Merzenich, 72, studied at University of Portland and Johns Hopkins before moving to UCSF in 1971. He was interested in the concept of brain plasticity early on, but few scientists believed in it.
“It was unpalatable,” Merzenich says. “The overwhelming view was that the human brain was plastic when you were a baby, and then it was like the computer on your desk.”
The 1970s research for cochlear implants, electronic devices that rebuild the sense of sound for deaf patients, included breakthroughs that gave much more credence to brain plasticity. Merzenich retired from UCSF in 2010 and is the chief scientific officer of San Francisco-based Posit Science, which runs the brain-training website Brain HQ. (Two of the brain-building exercises — the ones Sampson used on the show — are offered on the site for free.)

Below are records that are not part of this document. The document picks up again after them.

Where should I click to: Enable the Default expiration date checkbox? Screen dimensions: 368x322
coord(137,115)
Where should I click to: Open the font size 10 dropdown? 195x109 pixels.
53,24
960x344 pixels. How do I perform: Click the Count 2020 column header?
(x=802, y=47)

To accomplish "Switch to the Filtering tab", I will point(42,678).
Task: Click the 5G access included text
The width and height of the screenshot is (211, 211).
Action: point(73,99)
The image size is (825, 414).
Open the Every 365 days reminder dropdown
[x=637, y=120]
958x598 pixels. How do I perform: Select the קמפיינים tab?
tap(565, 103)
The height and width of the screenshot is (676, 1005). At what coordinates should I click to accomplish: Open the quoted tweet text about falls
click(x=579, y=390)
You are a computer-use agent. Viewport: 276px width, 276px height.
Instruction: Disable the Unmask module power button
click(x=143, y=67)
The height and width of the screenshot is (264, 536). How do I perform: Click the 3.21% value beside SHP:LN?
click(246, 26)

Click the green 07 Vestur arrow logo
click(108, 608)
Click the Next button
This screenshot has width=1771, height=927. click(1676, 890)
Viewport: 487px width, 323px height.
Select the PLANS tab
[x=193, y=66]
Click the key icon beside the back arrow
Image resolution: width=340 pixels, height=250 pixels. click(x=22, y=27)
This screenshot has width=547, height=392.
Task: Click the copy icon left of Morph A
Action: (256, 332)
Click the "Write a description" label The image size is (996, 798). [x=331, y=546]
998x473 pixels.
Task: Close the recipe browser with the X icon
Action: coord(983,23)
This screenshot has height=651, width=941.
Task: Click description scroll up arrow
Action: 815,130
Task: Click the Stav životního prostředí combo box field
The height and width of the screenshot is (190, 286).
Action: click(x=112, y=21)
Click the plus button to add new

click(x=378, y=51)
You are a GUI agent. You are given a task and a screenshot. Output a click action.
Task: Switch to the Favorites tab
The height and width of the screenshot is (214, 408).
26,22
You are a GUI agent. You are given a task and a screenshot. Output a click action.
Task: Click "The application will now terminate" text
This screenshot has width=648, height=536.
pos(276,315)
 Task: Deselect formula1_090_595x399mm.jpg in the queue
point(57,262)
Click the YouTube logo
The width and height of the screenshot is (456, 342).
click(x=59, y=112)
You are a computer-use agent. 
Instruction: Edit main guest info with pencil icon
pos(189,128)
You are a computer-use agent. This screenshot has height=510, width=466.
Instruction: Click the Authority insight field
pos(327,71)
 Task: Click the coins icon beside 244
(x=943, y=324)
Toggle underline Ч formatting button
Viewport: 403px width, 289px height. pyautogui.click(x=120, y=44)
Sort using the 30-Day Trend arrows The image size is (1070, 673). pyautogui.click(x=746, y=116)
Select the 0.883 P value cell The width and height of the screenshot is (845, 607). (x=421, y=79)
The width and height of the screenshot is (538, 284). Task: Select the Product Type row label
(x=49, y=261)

Much of Merzenich’s efforts now involve finding an audience that will listen to his findings, which are detailed in the 2013 book “Soft-Wired: How the New Science of Brain Plasticity Can Change Your Life.” In the book, he advocates short intensive personalized brain-training exercises to help young people with learning disabilities, the elderly and middle-aged go-getters who just want to keep their edge.
Perfect partner
Sampson turned out to be a perfect partner. In the first hour of “Hack My Brain,” Sampson takes an idea from “Soft-Wired” a step further, and builds an actual gym for his brain training.
Sampson, who runs a successful advertising agency in Australia, says he’s been a Merzenich fan since his college years. San Francisco was used as a home base for the show.
“He is like a big kid that saw me both as a live science experiment and an adopted son,” Sampson wrote during an e-mail interview from Australia. “I have spent more time looking into his eyes (doing multiple takes) than I have in my wife’s. It’s fun being around a brainiac that doesn’t take himself too seriously.”
Sitting in his bright Posit Science conference room that overlooks a particularly cinematic street corner near Union Square, Merzenich frequently segues quickly from complex scientific discussion to dry and witty — occasionally sarcastic — asides. He trains his own brain on a daily basis, by frequently taking on new hobbies in his home a block from UC Medical Center and a country retreat near Santa Rosa.
Merzenich has three daughters in their 40s, and the Santa Rosa property includes several hundred grape vines. Family and friends make wine during a few festive weekends each year around this time, yielding about 800 bottles.
“Everyone has to take away their share, even if it’s horrible,” Merzenich says. “Generally, it’s pretty good.”
New adventures
He is game for new adventures and says “Hack My Brain” turned out to be a pretty good one. He says Sampson is a good friend now, and he’s grateful that a new audience can understand the potential in their brains that is ready to be unlocked.
“It’s the reason why I would do something as loony as a scientist as participating in a reality show about transforming a person,” Merzenich jokes. “Why do we act the way we do? What are the bases of our powers and our limitations? … What’s more important than that, really? I submit nothing.”